PRÓLOGO 1.1 EL PESCADOR: TELÉMACUS | 1.2. EL PESCADOR: ARTHEMIS | 2.1 ANTIGUAS RELIQUIAS DE LOS ANCIANOS: TELÉMACUS | 2.2. ANTIGUAS RELIQUIAS DE LOS ANCIANOS: ARTHEMIS | 3.1. LOS TEMORES DE UNA MUJER SABIA: LÍANFAL | 3.2. LOS TEMORES DE UNA MUJER SABIA: ARTHEMIS | 4.1. ASALTO A LA FORTALEZA: TELÉMACUS | 5.1. ASALTO A LA FORTALEZA: ARTHEMIS | 5.2. ASALTO A LA FORTALEZA: ARTHEMIS | 6.1. CAMIONES: LÍANFAL | 6.2. CAMIONES: VELDRAM | ITERLUDIO. LA CANCIÓN DEL SILENCIO

La nave tardó lo que más o menos había previsto —esto es, un par de siglos— en completar su viaje hasta la estrella de la que había recibido respuesta a su señal de leptones. Las ecuaciones de tránsito no tenían solución más allá de eso. Había llegado lo más lejos que podía gracias a la física formal.

Lo que más le intrigaba era por qué, si sabían que estaba allí y cuáles eran sus condiciones, nadie había venido a buscarla. Por qué no habían mandado una nave rápida a rescatarla, si en el mensaje codificado que les envió les brindaba las coordenadas donde se había producido el desastre y la trayectoria que había seguido. Nadie había aparecido por allí en dos siglos. No se habían puesto en contacto con ella ni siquiera para recabar datos o darle órdenes. El ping que recibía de respuesta era automático, como si no hubiera ningún ser humano en el origen, ni ninguna cognoscitiva. Pero era el único faro de tecnología en muchos años luz, por lo que la pequeña nave no varió su rumbo. Ya averiguaría lo que estaba pasando cuando llegara.
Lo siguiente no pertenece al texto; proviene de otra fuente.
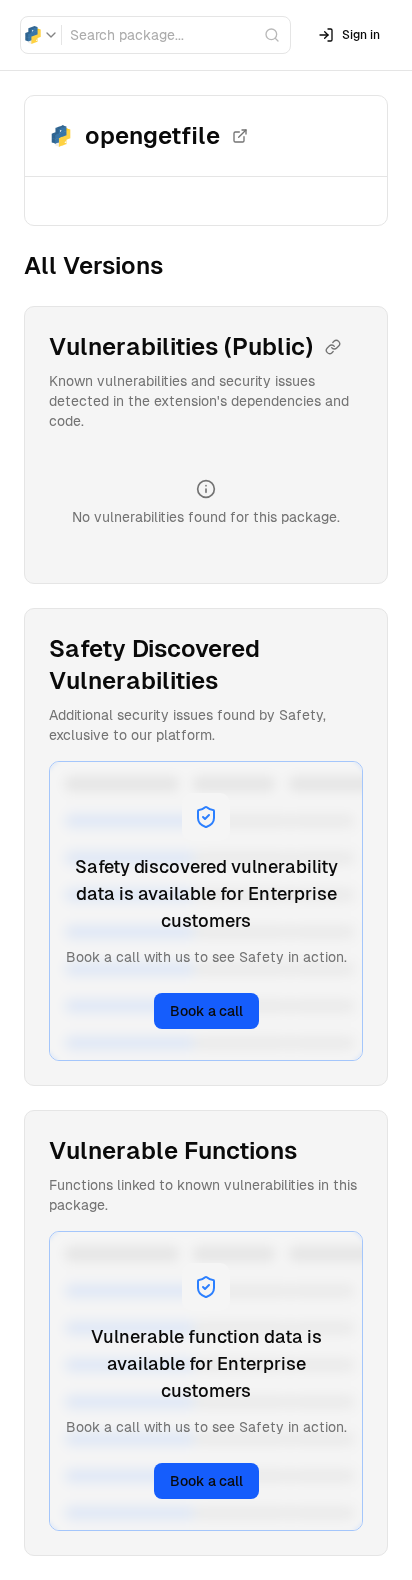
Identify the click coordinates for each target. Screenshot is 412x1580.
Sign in (361, 35)
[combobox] (41, 35)
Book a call (206, 1011)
            Los últimos años luz tuvo que recorrerlos a velocidad infralumínica, por eso tardó tanto. Cuando llegó a los aledaños del sistema vio que se trataba del clásico binomio estelar con su cohorte de planetas: una estrella amarilla con un compañero diminuto de órbita muy excéntrica, que cada vez que la visitaba apuñalaba su cinturón radiactivo, desatando una fiesta nupcial de electromagnetismo y fantasía. La alineación y la determinación de la distancia le permitieron fijar unas coordenadas, con un «más-menos» de un millón de kilómetros. ¿Acaso era aquello el clúster conocido como Mia Tetis? Porque lo parecía…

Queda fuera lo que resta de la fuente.